Hecker on Tuesday said the 7,000 square feet will be left largely open, although plans are being developed to install a kitchen in part of the space. That may allow the space to be rented out for receptions or other events, or it might be used for cooking classes.
But Hecker said the space also could be used to accommodate a variety of parks and recreation classes or other programming. Ideas mentioned include an indoor golf range or indoor batting cages.
“Basically, we want to get out there, get open and see what we need,” Hecker said.
Penzler said the wet fall has challenged construction crews. Officials have set July 17 as a construction completion date, but Penzler said construction executives will determine in December whether the deadline needs to be pushed back.
“Sometime in the summer of 2014 is what we’re planning for,” said Mark Hecker, the city’s assistant director of parks and recreation.
When completed, the center will house eight full-court gyms that can be converted into 16 volleyball courts, an indoor turf area, an eighth-mile indoor track, a fitness and weight room, a gymnastics area, outdoor lighted tennis courts and other features. The city-owned facility will be adjacent to a track and field stadium, soccer field and softball stadium being built primarily for Kansas University. Those facilities will be owned by a private firm run by Lawrence businessman Thomas Fritzel and will be leased back to Kansas Athletics.
On Tuesday, members of the city’s Parks and Recreation Advisory Board got their first look at the site, just north and east of the Sixth and South Lawrence Trafficway interchange, since construction began in September. Among the sights:
• The running surface of the track and field stadium is installed and the concrete platforms for the stadium seats have been poured. KU officials have said they hope to have the stadium ready to host the Kansas Relays in April.
• Concrete for the soccer field seating also has been poured, and the field is awaiting installation of Bermuda turf grass.
• Concrete work is largely completed on the approximately 1,500 paved parking spaces that will serve both the city and KU parts of the complex.
• Slab after slab of concrete has been poured at the recreation center site to accommodate the eight wooden gymnasium floors that will be installed later. Crews also have poured all the concrete walls for the site. The walls currently are laying flat on the ground. Cranes will tilt them upright and put them in place around Christmas, Penzler said.
Once the walls are in place, the building could be enclosed by February and interior construction could begin.

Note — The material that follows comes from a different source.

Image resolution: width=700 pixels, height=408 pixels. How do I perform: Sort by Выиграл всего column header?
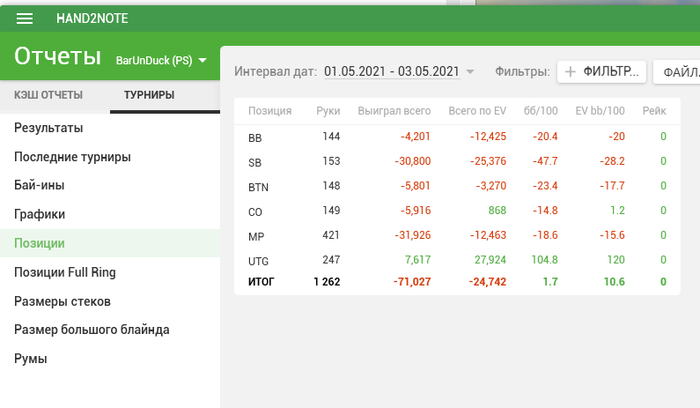point(394,111)
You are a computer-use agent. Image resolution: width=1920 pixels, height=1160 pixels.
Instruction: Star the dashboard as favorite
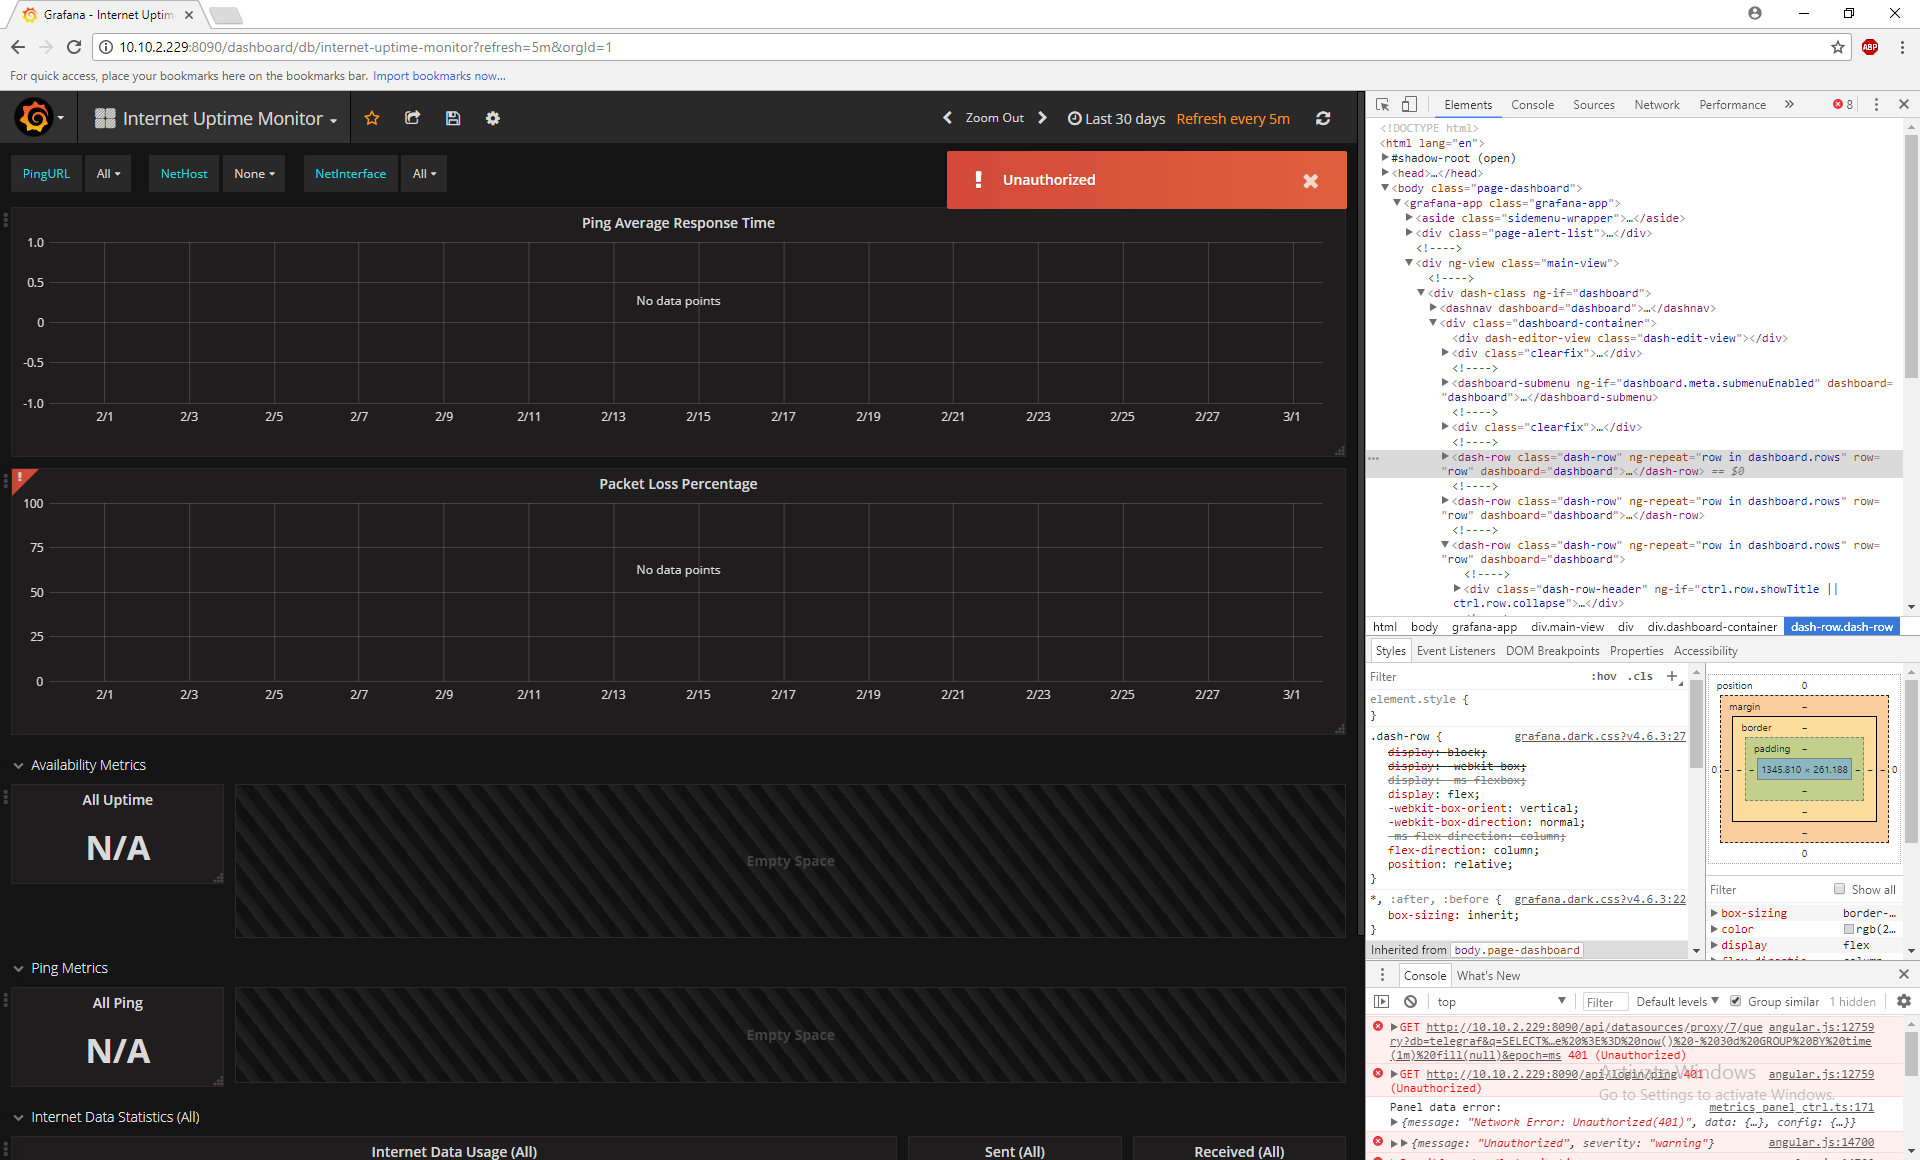coord(372,118)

Members of the parks and recreation board also got to see the enormity of the site. The city portion of the project covers about 26 acres. The KU-oriented part of the project is on about 64 acres. Large parts of the site are still relatively undeveloped. A dense hardwood forest begins about 40 feet behind the back wall of the city’s recreation center.
City officials envision a trail system that will run throughout the site and into an adjacent creek valley, but details on the trail won’t be finalized until the end of the project, Hecker said.
“The wildlife down in the creek area is incredible,” Hecker told group members Tuesday. “We think that is going to be one of the big advantages to this site. When we host a tournament, there is going to be other things for family and spectators to do once they get here.”
But ultimately, it will be the facilities that will be the big draw, said Penzler, who specializes in designing sports complexes. Penzler said he is confident that KU and the city will be in the running for national events, especially for the track and field facility.
“There is no reason to think that we can’t host national championships here,” Penzler said. “Track coaches from around the country are soon going to figure out what this facility is all about, and they are really going to want to compete here.”